▶ [Required work] Copy nothing from the entries below except the lines from the one containing "Open the Kupon bet slip panel" through the one containing "Select column B", and copy those exactly.

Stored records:
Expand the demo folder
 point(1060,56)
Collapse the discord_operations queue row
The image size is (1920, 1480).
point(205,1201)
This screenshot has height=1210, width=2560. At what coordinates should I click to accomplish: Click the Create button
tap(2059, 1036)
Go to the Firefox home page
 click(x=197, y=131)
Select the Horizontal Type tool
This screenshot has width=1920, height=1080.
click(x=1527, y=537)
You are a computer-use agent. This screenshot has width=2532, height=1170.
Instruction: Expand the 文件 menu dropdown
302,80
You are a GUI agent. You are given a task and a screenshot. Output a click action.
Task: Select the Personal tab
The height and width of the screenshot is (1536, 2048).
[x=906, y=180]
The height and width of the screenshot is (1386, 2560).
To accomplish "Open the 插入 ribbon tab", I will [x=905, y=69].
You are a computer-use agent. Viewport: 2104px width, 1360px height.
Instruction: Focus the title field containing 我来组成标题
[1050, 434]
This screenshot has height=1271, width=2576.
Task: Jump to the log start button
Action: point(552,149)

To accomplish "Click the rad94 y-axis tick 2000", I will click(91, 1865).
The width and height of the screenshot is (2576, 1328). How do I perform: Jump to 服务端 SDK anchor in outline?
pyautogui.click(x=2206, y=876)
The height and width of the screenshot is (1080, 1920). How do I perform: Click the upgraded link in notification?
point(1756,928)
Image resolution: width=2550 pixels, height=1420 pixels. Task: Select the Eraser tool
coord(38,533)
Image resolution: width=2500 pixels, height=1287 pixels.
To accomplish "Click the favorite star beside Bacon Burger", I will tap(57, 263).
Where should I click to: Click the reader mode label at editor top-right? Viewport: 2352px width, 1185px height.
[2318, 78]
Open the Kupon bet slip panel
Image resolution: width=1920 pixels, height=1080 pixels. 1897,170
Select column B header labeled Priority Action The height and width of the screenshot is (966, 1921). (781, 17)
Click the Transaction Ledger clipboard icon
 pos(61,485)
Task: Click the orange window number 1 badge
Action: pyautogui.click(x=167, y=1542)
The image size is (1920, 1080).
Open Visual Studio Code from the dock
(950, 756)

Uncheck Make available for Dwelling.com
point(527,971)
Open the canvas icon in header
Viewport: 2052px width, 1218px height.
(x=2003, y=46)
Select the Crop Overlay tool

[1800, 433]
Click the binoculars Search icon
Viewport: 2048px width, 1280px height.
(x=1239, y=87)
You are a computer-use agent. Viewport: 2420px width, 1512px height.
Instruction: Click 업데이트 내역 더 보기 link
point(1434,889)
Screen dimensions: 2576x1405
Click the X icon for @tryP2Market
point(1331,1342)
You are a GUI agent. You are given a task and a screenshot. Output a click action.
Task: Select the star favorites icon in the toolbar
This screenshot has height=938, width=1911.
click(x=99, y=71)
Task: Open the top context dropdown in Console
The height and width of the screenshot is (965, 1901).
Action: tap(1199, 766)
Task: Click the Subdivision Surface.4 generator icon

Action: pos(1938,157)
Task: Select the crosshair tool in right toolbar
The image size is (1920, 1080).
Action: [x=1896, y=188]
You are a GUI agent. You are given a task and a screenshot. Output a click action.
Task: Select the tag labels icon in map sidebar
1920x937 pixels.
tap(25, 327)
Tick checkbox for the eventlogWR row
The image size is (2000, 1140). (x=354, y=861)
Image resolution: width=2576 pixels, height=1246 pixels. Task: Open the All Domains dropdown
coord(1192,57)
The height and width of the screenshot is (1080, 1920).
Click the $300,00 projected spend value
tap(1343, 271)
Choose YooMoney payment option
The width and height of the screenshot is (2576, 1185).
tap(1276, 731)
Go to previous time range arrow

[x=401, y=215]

▶ [Reply to the task]
Open the Kupon bet slip panel
Image resolution: width=1920 pixels, height=1080 pixels. 1897,170
Select column B header labeled Priority Action The height and width of the screenshot is (966, 1921). (781, 17)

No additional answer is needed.